But he hadn’t been dead at all. He grabbed Laura’s finger as if it was the only thing that existed in this new world of his. He had looked up into her face with such an intent blue gaze it made her quiver. She just had to see him again to make sure that he was real. In a funny way, she felt this baby belonged to her. If they didn’t want him down at Mrs Flynn’s, she would bring him home for her mother and they could look after him together. She would love to have a little brother. She had asked for one time and time again, but they just looked sad or angry and shook their heads and told her to go away and play, like a good little girl.

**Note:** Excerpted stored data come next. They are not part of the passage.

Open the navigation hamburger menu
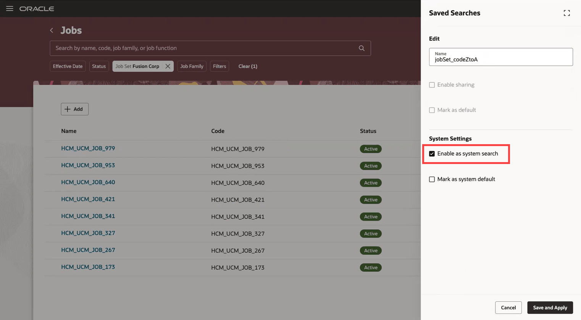The height and width of the screenshot is (320, 581). pyautogui.click(x=10, y=8)
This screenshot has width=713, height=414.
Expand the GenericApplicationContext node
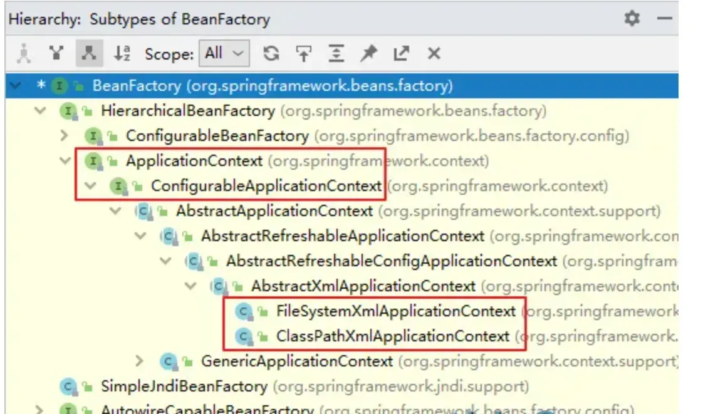pyautogui.click(x=139, y=361)
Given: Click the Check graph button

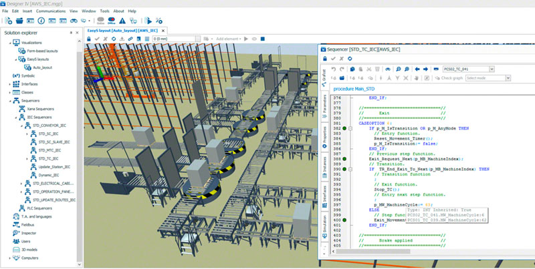Looking at the screenshot, I should [x=449, y=78].
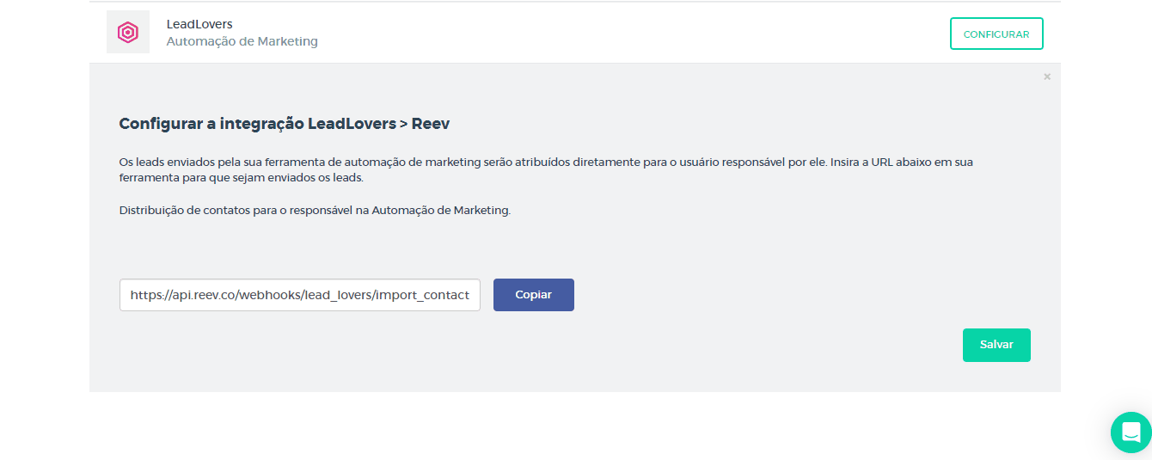Click the Automação de Marketing subtitle

click(x=242, y=41)
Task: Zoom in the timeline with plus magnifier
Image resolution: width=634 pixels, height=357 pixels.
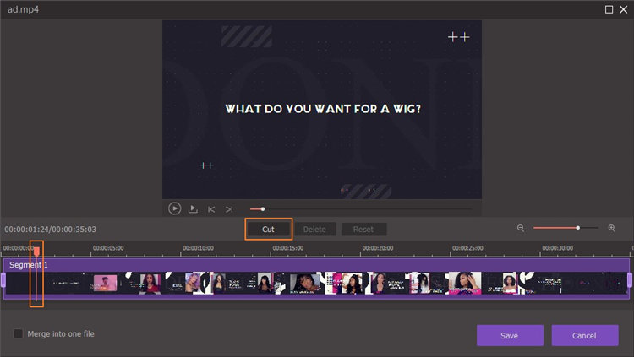Action: coord(611,229)
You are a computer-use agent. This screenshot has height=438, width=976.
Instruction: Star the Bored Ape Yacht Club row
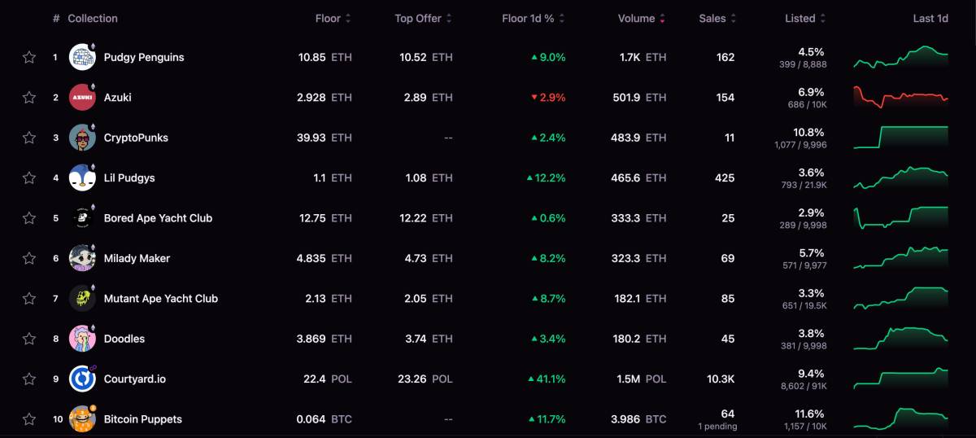point(29,218)
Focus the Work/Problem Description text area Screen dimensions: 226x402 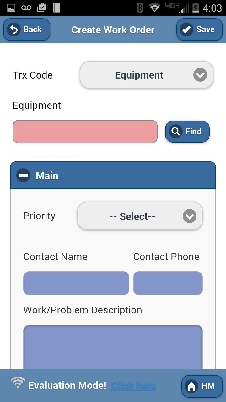click(113, 347)
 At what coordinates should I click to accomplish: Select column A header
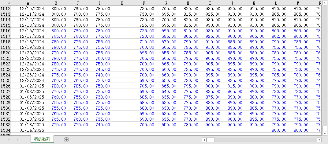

The more Laura thought of the idea of seeing Little Billy Big Boots again, the more she liked it. She went off skipping gaily in the direction of the straggling streets where the Flynns resided.
* * *
Patrick Flynn paced the floor of the shabby front room in Dawson Street. His boots fell heavily on the floorboards, raising clouds of dust through the threadbare clippie mats that were strewn haphazardly about the place. They were so dirty you could no longer distinguish one colour from another in the tangled strips of rag woven into the Hessian backing. He glanced frequently at his battered silver pocket watch, the only possession that was entirely his when he met Maggie, and had taken her to be his wife. It was an act he never ceased to regret.
‘Well,’ he said, stopping his pacing once and for all with an abrupt twist of his big body, his malevolent gaze sweeping over the occupants of the room. ‘Haven’t ye’s seen enough for one day? Divvint ye’s have hames to gan to?’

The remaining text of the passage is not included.